SW: That was a natural choice, to go north. We decided to go there because we’d been working very slowly up until then. We had been sending each other ideas and it wasn’t working. So we just decided that we really wanted to do this together as a duo.
When you were asked to do this project, was that the first time you’d worked together?
SW: Yeah. We knew each other, we were friends from the same city. It was very interesting, I’m not a big fan of artist co-operations, it’s difficult to share your point of view and to share your space and to compromise. I’m not a big fan of it. But I must say from the very beginning, I was quite calm that we would find a good way to speak a common language. We put a lot of stuff in the trash! It was difficult because it meant we were working together for a long time, but I felt confident because if we could both say that something wasn’t good enough, then we can find out what’s good together. When we got to Reykjavik, we only needed three or four days, we just needed to stay together for a short period of time. It was a very fast recording.
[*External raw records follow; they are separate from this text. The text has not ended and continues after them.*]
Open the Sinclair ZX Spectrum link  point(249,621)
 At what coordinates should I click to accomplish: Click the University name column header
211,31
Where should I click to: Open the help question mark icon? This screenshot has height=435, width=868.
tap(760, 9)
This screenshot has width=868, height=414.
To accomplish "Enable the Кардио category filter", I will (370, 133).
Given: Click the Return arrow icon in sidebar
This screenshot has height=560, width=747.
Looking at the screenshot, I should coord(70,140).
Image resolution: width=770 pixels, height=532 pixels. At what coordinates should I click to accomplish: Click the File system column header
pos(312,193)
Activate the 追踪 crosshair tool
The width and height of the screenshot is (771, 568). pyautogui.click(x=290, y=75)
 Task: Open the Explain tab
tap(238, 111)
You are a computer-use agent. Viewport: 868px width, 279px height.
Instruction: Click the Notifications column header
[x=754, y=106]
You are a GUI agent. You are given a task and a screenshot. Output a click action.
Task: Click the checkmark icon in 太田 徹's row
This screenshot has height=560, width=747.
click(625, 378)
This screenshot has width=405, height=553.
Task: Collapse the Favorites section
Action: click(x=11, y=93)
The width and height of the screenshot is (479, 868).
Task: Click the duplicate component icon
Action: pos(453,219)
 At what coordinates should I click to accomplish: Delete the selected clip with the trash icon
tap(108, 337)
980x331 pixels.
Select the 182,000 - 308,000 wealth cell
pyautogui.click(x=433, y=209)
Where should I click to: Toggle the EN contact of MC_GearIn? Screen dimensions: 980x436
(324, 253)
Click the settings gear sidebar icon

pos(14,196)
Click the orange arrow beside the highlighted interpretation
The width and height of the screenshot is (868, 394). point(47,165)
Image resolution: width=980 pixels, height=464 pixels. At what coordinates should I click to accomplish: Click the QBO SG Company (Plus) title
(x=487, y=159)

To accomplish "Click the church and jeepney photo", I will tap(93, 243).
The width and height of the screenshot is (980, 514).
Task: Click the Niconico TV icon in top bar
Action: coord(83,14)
PK: It was intense. Before we went to Iceland we were both just sitting at home sending stuff back and forth. But it wasn’t working and it was more like doing our own solo material and trying to fit it to this project. We went to Iceland and rented a studio, which belongs to Ólafur Arnalds, which was well equipped with piano and synths and a beautiful view of the harbour and Mount Esja, a stunning place. There was not a lot of recording, it was more about spending time together. Once we started, the tracks were ready very quickly.
Do people need to know the film to listen to the music?
PK: No. Totally not.
SW: This is not the score for the film. The film was just the beginning of the writing. Our music is more about the mood of the North, about Nanook as a person, about us and about our relationship with nature.
It’s more inspired by the film than an actual soundtrack?
PK: Totally. Sometimes we don’t show the movie at the concerts.
And are you going to work together again?
PK: Yeah. We will make a second record with the same label, Denovali, which is a pretty nice label. We like the group of artists that work with them.
And will it be based on a film again?
PK: No. We want to do something a bit different, not to be stuck with a film. Of course, the name of the project is Nanook Of The North, but it’s just the name. The next piece will be totally different and abstract.